Delinquency Outcome Monitoring

While delinquency rates might be trending up, loans that are rolling to 60-DPD are ultimately defaulting at lower and lower rates. The tables below track the status of loans that were 60+ DPD. Each bar in the chart represents the population of loans that were 60+ DPD exactly 6 months prior to the x-axis date.

Over time, we see growing 60-DPD and 60+ DPD groups, and a shrinking Default group. This indicates that a majority of delinquent loans wind up curing or prepaying, rather than proceeding to default.

The choppiness and high default rates in the first few observations of the data are related to the very low counts of delinquent loans as the CRT program ramped up.

The following table repeats the 60-DPD delinquency analysis for the Freddie Mac Loan Level Performance dataset leading up to and following the housing crisis. (The Fannie Mae loan level performance set yields a nearly identical chart.) Note how many more loans in these cohorts remained delinquent (rather than curing or defaulting) relative to the more recent CRT loans.

https://plot.ly/~dataprep/30.embed

Vintage Quality Index

RiskSpan’s Vintage Quality Index (VQI) reflects a reversion to the looser underwriting standards of the early 2000s as a result of the GSEs’ expansion of high-DTI lending. RiskSpan introduced the VQI in 2015 as a way of quantifying the underwriting environment of a particular vintage of mortgage originations. We use the metric as an empirically grounded way to control for vintage differences within our credit model.

While both GSEs increased high-DTI lending in 2017, it’s worth noting that Fannie Mae saw a relatively larger surge in loans with DTIs greater than 43%. The chart below shows the share of loans backing MBS with DTI > 43. We use the loan-level MBS issuance data to track what’s being originated and acquired by the GSEs because it is the timeliest data source available. CRT deals are issued with loans that are between 6 and 20 months seasoned, and so tracking MBS issuance provides a preview of what will end up in the next cohort of deals.

Deal Profile Comparison

The tables below compare the credit profiles of recently issued deals. We focus on the key drivers of credit risk, highlighting the comparatively riskier features of a deal. Each table separates the high-LTV (80%+) deals from the low-LTV deals (60%-80%).

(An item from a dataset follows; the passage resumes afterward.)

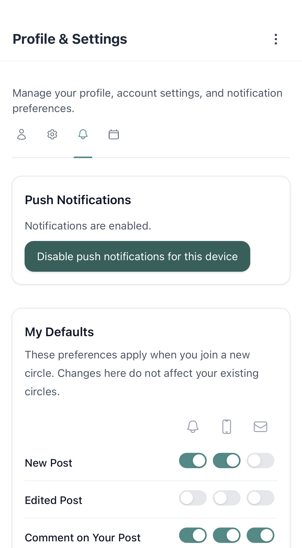Open the Profile tab using the person icon
This screenshot has height=548, width=302.
[x=22, y=134]
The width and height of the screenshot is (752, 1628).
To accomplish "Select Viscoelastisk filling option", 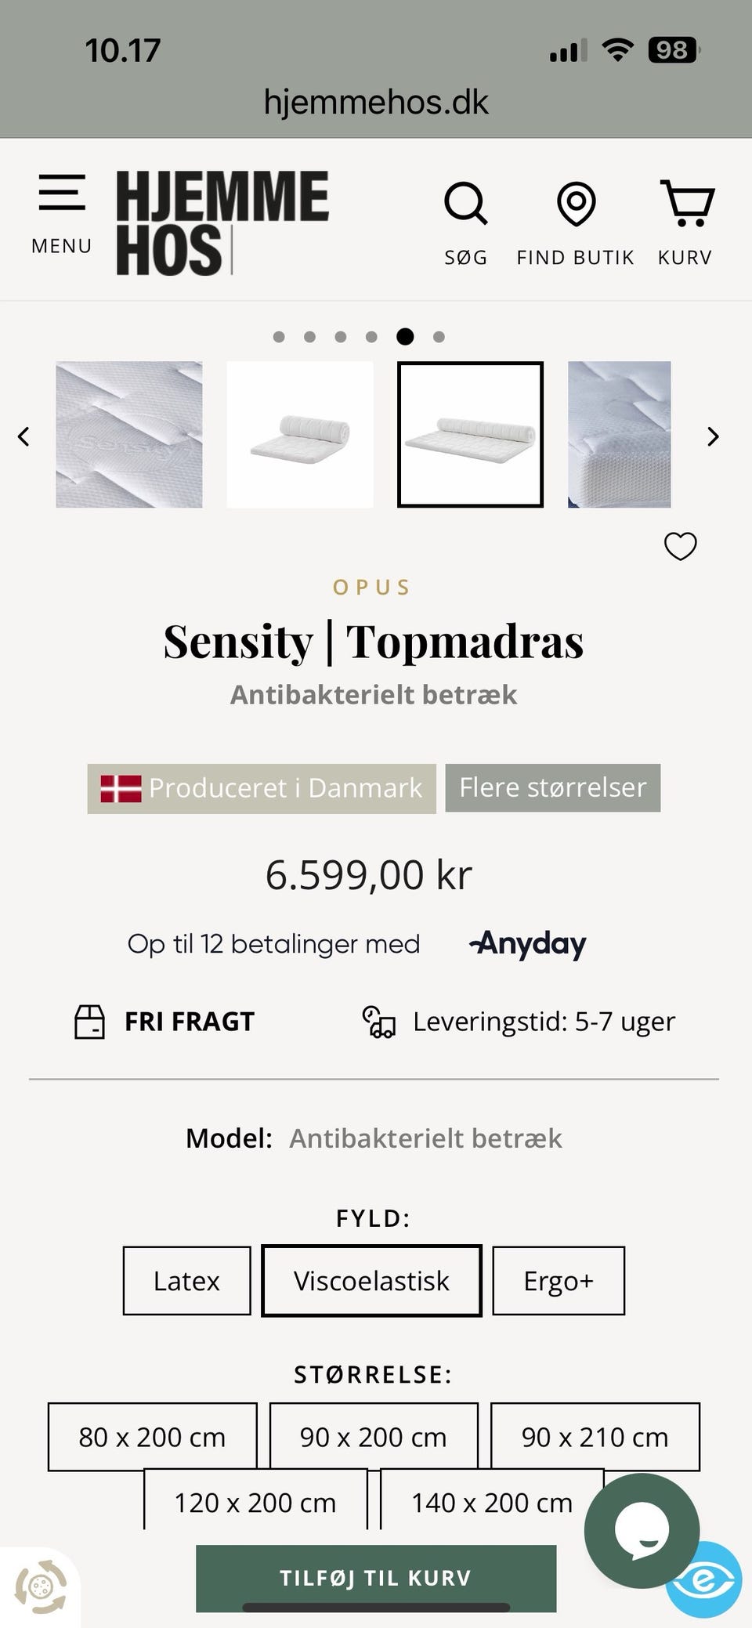I will 371,1281.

We add two additional columns for comparison purposes. The first is the ‘Coming Cohort,’ which is meant to give an indication of what upcoming deal profiles will look like. The data in this column is derived from the most recent three months of MBS issuance loan-level data, controlling for the LTV group. These are newly originated and acquired by the GSEs—considering that CRT deals are generally issued with an average loan age between 6 and 15 months, these are the loans that will most likely wind up in future CRT transactions. The second comparison cohort consists of 2006 originations in the historical performance datasets (Fannie and Freddie combined), controlling for the LTV group. We supply this comparison as context for the level of risk that was associated with one of the worst-performing cohorts.

The latest CAS deals—both high- and low-LTV—show the impact of increased >43% DTI loan acquisitions. Until recently, STACR deals typically had a higher share of high-DTI loans, but the latest CAS deals have surpassed STACR in this measure, with nearly 30% of their loans having DTI ratios in excess of 43%.

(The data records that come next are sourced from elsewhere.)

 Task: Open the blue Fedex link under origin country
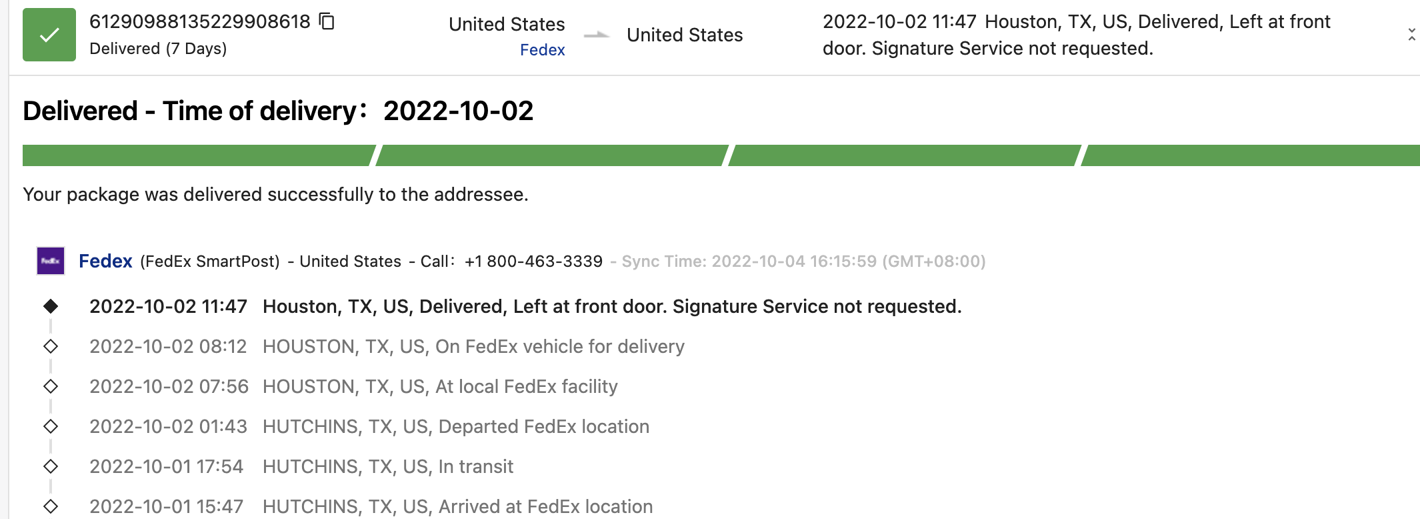pyautogui.click(x=542, y=50)

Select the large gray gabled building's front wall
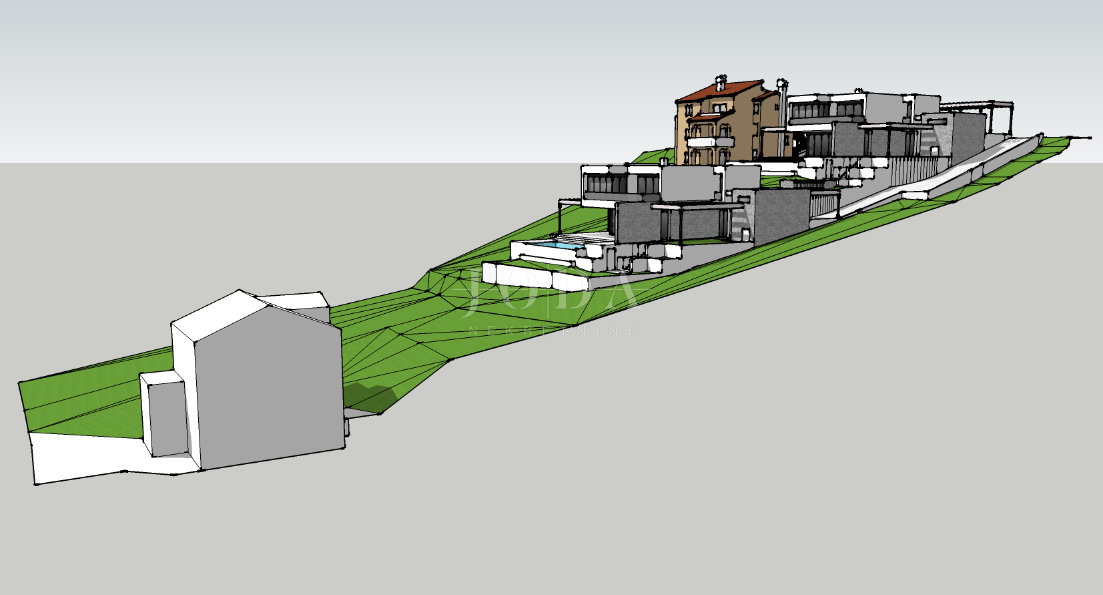[x=270, y=394]
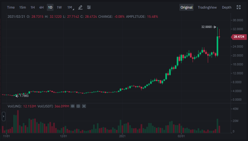248x141 pixels.
Task: Open chart indicator settings sliders icon
Action: click(x=89, y=7)
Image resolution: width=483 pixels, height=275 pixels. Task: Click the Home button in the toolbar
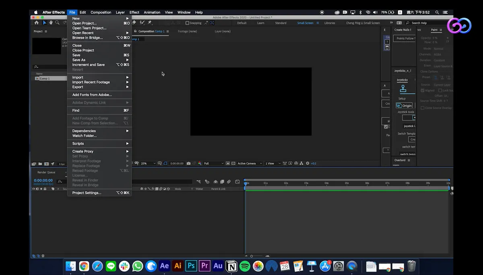coord(37,23)
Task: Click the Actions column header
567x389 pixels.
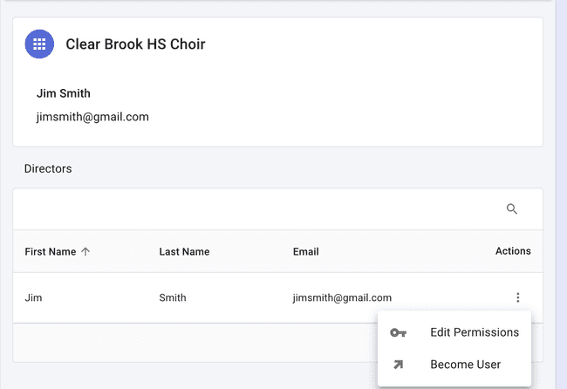Action: [x=513, y=251]
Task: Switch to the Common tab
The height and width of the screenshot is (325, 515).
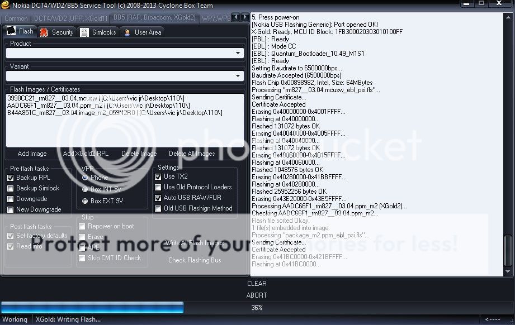Action: [x=16, y=18]
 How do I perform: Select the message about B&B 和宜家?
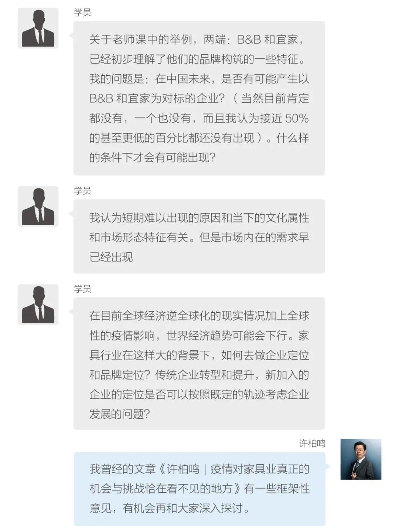(x=199, y=98)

CAS high-LTV deals carry more risk in LTV metrics, such as the percentage of loans with a CLTV > 90 or CLTV > 95. However, STACR includes a greater share of loans with a less-than-standard level of mortgage insurance, which would provide less loss protection to investors in the event of a default.

Low-LTV deals generally appear more evenly matched in terms of risk factors when comparing STACR and CAS. STACR does display the same DTI imbalance as seen in the high-LTV deals, but that may change as the high-DTI group makes its way into deals.

Deal Tracking Reports

Please note that defaults are reported on a delay for both GSEs, and so while we have CPR numbers available for August, CDR numbers are not provided because they are not fully populated yet. Fannie Mae CAS default data is delayed an additional month relative to STACR. We’ve left loss and severity metrics blank for fixed-loss deals.